Economic & Corporate Risk/Yield Reports

July 25, 2012  -- Buffalo Wild Wings for 2012

Buffalo Wild Wings released disappointing earnings (see article) missing the expected numbers on earnings per share but posting increases in revenue year-over-year. The referenced article makes some good points on the reasons for the earnings per share miss. For example, the expansion plans and the increased cost of chicken are some of the factors weighing on costs. There is also some information that this company is redesigning it's logo and making changes to the interior decor of the restaurants (see article).

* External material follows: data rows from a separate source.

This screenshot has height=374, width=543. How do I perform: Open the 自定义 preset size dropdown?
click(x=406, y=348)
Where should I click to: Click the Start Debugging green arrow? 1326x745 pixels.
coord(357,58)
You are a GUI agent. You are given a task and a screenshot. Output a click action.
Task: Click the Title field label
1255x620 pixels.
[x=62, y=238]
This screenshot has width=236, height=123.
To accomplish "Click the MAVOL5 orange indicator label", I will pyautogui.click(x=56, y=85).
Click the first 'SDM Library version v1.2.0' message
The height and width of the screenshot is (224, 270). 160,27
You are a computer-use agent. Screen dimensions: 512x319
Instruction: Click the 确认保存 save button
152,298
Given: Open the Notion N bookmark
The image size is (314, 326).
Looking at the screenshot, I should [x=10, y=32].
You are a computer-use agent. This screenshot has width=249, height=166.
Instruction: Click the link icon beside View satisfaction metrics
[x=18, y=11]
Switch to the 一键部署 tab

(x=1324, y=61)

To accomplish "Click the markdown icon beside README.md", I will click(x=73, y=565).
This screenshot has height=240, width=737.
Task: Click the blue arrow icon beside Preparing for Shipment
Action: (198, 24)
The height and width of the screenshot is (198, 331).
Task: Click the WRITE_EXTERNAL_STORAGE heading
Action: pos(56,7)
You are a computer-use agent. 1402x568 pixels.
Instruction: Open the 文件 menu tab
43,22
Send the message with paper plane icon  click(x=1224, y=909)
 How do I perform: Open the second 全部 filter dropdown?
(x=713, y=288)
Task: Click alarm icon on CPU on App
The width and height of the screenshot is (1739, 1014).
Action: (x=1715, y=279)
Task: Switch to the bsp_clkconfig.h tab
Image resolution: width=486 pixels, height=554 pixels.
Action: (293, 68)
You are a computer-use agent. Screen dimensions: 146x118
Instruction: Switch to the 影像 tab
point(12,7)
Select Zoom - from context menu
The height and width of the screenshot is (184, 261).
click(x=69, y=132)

While the reasons for the miss seem logical, the BWLD 2012 Risk/Yield 2012 graph paints a slightly different outlook.  The graph displays a momentum into yield at approximately the March to April 2012 period which in fact, corresponds with the stock high of 94.81 which occurred on March 27. From the July to September 2012 period, the trend is reversing and the momentum moves into risk.

The BWLD Delta Core/Transient 2012 graph depicts that the core drops into risk starting in July and stays there for most of the rest of the year.  Note though, the transient line does have some Yield peaks during that time.  In addition, the USA economy should perk up later this year and that may the effect of "rising all boats".

Examining the astrological data points in detail provides information that some of the planned changes in logos, menus, interior design, and menus may not be as well-received as expected based on the original polls of customers that were done.  In this case, the end result may not be what customers want.

In addition, costs for ingredients like chicken are likely to be impacted by the further drought.


Disclosure as of 7/25/2012 - Buffalow Wild Wings (BWLD) is not part of our portfolio at this time.